What we’re witnessing there is the moment when she gives up what she loves in one way–Rob, her family, the life she’s known–and connects to what she loves in another–existance, in spite of her disfiguring disease, the murder of Rob/disappearance of him (she seems to apprehend Dave might be the reason Rob never returned). It’s this willingness that makes her over, and that moment becomes a coming of age.
Whether she lives or not.
I don’t know that the line there evokes a suicide. I think it evokes for me at least a willingness to return to land. A suicide would, I think, be “I’m just going to stay here.”

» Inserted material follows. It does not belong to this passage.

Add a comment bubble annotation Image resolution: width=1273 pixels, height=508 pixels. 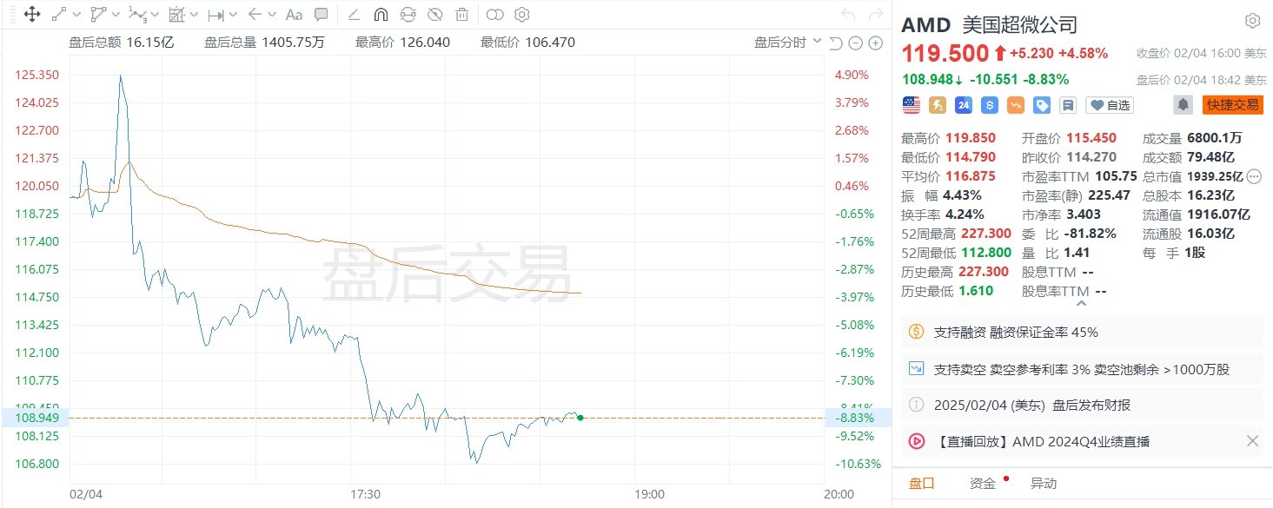(x=322, y=15)
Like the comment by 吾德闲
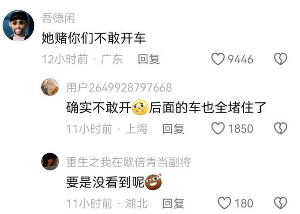 (218, 59)
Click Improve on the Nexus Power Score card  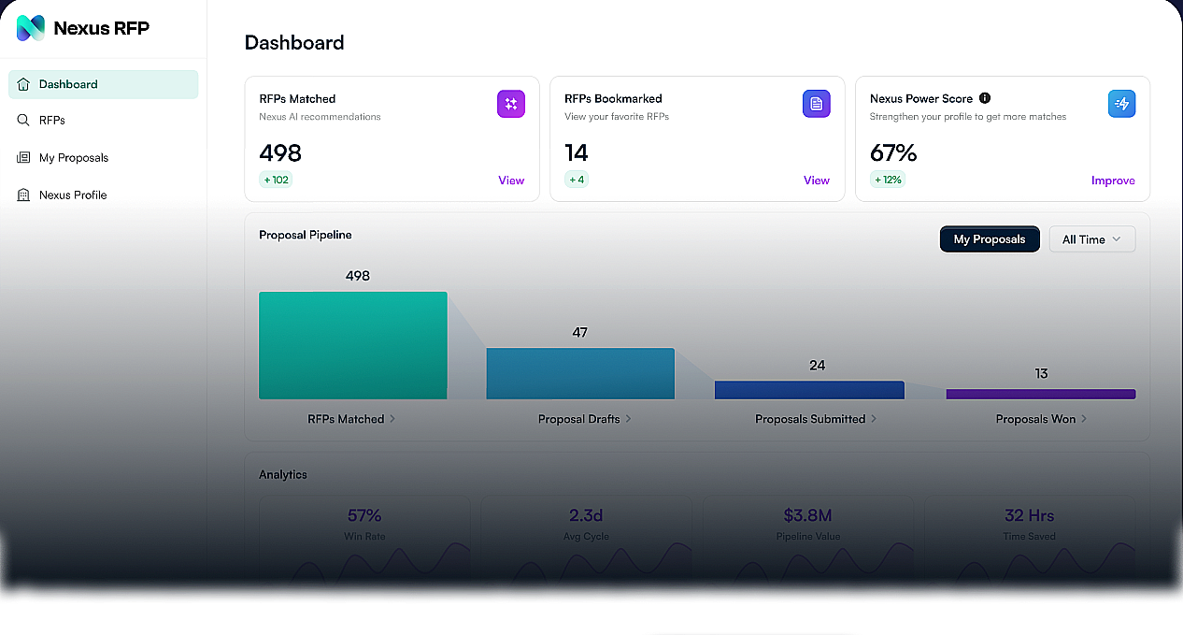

You’re on to something about the rest at the beginning. The roiling surface of the comic, the way it seems to change surfaces until everything seems to be a referent for if not everything, many things–that was interesting. I liked the way we seem to drop through trap doors of metaphor from one to the next to the next, like some game of chutes and ladders. It created a layered, dramatically intense story out of what could have been something very simple. For all we know, it’s all a dream Chris is having in that tent.